**Problem to solve**
Go to the line that contains "Screen dimensions: 700x922" and extract it along with every line after it, exactly, through the end of the data below.

**Dataset entries**
+++++
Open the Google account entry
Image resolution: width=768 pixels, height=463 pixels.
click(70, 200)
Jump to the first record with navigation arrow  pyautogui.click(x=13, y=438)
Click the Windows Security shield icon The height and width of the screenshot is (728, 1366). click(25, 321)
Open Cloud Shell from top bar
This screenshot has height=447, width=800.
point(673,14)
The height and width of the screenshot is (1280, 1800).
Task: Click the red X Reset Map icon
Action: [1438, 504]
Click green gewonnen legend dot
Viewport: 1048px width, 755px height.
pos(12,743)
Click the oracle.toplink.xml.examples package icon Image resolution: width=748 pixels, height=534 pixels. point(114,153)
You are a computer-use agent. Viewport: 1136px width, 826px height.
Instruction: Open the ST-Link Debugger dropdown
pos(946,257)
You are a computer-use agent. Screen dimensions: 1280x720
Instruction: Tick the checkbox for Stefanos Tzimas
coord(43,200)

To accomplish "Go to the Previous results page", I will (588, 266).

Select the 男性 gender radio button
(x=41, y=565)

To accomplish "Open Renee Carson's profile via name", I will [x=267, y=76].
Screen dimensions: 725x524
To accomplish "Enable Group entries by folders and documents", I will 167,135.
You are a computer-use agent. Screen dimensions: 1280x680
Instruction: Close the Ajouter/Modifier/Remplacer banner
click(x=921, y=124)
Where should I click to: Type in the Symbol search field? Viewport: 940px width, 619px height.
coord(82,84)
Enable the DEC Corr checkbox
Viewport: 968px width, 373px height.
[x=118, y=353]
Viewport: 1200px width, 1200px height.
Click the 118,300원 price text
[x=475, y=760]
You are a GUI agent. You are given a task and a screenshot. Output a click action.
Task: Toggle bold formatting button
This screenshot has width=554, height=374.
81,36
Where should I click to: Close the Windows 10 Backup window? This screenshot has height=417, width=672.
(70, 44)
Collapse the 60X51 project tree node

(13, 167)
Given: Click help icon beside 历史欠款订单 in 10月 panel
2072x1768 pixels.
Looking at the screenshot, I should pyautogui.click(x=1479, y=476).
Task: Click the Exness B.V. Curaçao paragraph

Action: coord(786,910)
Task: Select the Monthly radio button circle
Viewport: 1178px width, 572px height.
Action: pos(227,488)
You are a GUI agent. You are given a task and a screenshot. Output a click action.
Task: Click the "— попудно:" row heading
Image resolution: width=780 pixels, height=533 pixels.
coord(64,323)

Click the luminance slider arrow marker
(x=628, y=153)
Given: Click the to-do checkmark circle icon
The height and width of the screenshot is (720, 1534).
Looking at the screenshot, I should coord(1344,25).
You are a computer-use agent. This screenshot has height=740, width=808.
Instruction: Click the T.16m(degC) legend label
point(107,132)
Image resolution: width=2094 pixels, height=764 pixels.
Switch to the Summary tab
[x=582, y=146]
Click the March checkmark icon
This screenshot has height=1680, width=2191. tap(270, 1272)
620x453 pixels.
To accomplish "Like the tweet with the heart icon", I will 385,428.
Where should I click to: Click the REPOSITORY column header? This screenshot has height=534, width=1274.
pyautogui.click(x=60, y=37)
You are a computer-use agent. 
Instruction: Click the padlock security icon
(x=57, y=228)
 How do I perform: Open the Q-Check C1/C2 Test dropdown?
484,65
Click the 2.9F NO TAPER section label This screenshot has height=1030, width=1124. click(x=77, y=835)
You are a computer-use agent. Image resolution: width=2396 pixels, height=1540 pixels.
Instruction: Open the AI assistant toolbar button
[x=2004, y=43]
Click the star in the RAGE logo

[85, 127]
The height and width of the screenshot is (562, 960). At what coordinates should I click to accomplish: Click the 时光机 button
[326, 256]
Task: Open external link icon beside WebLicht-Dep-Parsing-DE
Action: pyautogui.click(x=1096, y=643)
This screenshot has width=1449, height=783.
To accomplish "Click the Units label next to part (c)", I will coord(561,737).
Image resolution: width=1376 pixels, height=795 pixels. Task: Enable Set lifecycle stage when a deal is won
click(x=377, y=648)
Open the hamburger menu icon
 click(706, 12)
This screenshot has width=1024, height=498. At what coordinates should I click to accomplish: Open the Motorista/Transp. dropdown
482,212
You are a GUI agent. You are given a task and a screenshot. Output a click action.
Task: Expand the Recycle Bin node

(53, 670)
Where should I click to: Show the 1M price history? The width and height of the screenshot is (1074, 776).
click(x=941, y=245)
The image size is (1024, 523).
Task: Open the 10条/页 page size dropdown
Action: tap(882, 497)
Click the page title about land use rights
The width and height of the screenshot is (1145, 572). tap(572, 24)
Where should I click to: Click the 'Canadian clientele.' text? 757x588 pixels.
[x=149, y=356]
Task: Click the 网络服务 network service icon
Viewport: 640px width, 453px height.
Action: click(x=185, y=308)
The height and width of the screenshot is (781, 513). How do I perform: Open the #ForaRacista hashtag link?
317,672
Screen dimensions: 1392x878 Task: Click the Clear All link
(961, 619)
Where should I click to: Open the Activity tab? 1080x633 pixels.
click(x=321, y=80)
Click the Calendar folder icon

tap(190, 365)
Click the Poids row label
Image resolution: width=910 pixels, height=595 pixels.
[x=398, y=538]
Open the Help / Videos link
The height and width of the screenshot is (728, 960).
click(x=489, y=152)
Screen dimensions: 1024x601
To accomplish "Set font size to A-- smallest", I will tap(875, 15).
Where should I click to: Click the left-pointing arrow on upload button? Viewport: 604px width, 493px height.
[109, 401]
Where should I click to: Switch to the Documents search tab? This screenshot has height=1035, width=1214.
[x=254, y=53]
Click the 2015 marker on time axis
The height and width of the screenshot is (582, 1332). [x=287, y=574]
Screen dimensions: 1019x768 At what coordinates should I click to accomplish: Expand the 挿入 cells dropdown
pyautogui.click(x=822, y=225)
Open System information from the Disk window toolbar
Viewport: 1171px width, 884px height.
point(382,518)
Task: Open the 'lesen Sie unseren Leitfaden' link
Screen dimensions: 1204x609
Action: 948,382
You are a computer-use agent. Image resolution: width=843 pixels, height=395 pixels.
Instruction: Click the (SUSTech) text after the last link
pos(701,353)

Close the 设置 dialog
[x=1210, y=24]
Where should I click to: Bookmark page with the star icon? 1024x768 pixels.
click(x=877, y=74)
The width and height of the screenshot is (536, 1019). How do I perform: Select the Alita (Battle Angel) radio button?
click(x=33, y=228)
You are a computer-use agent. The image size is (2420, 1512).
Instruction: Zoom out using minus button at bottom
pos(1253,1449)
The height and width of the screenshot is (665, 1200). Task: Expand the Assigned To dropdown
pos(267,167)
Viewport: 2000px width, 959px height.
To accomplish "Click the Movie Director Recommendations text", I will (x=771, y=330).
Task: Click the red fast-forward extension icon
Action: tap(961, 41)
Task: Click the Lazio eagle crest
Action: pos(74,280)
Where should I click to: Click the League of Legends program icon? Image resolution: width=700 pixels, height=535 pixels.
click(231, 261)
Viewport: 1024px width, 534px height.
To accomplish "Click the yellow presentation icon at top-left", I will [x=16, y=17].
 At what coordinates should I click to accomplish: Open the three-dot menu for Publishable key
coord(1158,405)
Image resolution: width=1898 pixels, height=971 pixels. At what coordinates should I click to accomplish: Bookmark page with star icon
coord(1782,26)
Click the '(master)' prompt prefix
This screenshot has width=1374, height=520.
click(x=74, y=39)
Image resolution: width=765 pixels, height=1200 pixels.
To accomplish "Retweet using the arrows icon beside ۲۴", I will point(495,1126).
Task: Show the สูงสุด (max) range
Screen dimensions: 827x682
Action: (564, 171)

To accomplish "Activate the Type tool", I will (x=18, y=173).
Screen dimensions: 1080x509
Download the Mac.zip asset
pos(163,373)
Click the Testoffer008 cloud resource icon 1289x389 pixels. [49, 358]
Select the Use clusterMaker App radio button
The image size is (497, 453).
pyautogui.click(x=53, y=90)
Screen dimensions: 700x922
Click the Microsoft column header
+++++
**Solution to the problem**
Screen dimensions: 700x922
Click the Microsoft column header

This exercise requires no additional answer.